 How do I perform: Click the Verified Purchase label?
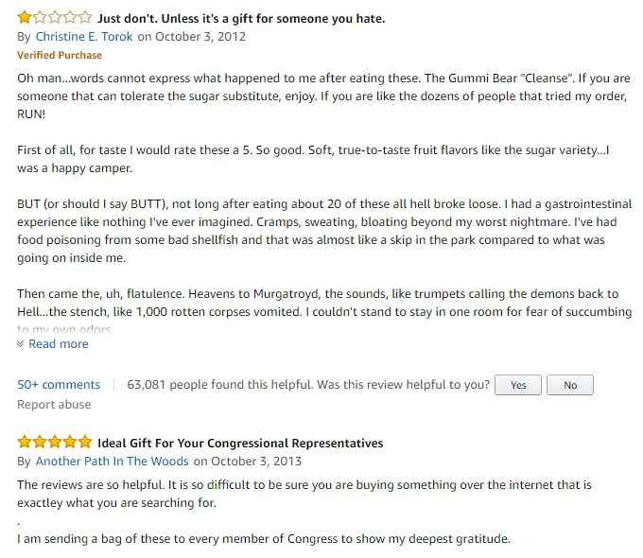pos(60,55)

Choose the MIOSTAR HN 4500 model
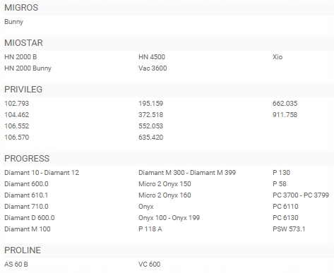(152, 57)
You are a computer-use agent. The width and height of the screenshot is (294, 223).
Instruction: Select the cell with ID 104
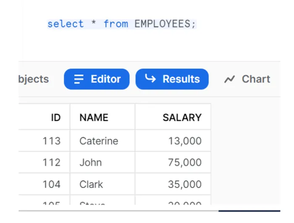point(51,184)
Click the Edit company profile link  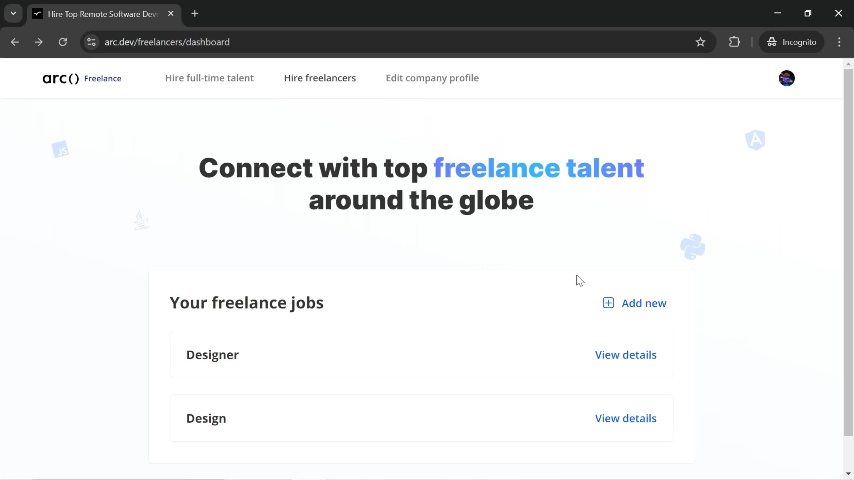(x=432, y=78)
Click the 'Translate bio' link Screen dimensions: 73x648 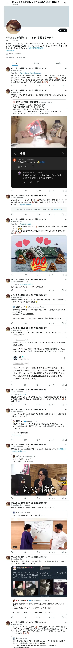(x=10, y=50)
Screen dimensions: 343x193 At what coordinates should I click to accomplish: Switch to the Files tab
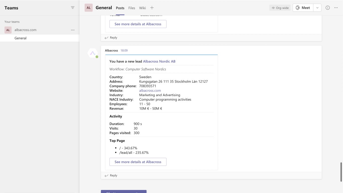coord(132,8)
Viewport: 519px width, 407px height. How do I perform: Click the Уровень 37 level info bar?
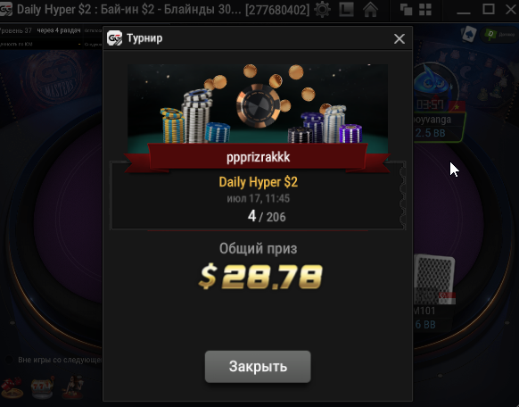point(15,31)

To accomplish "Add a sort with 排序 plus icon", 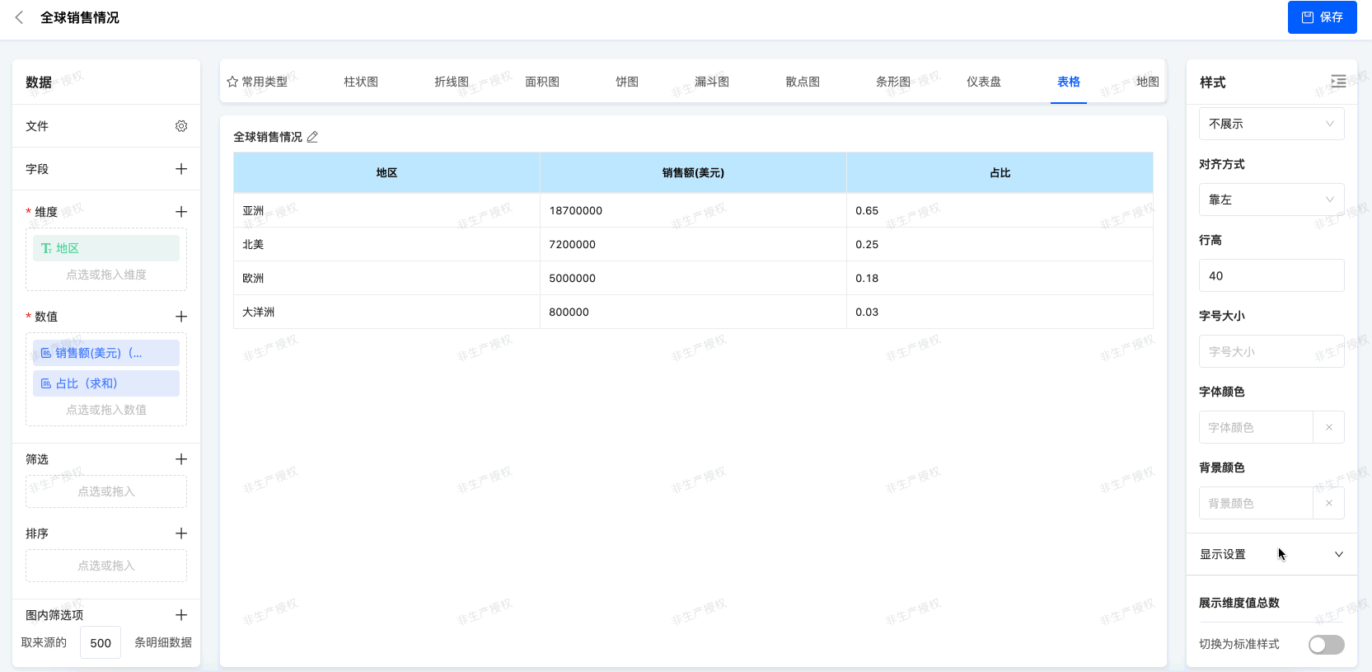I will pyautogui.click(x=181, y=533).
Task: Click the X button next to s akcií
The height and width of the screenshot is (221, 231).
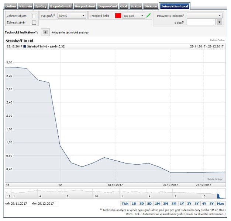Action: [x=219, y=22]
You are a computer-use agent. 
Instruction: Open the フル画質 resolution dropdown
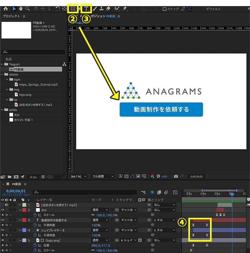(103, 176)
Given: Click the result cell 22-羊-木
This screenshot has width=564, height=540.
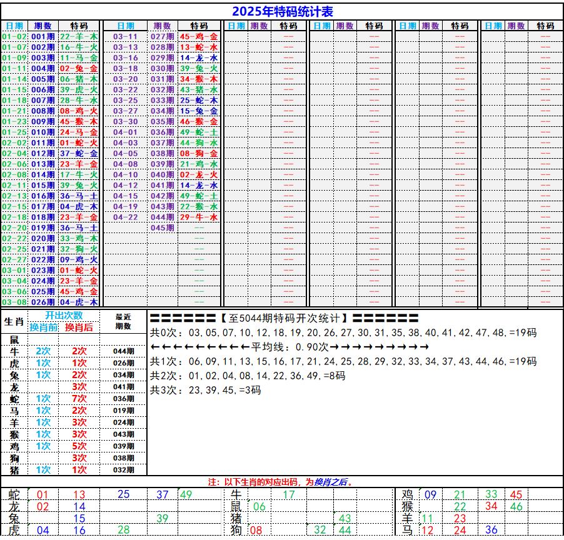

****************

Give the number of lines in the records that hold the word "agent", with no other words.

- Answer box -
2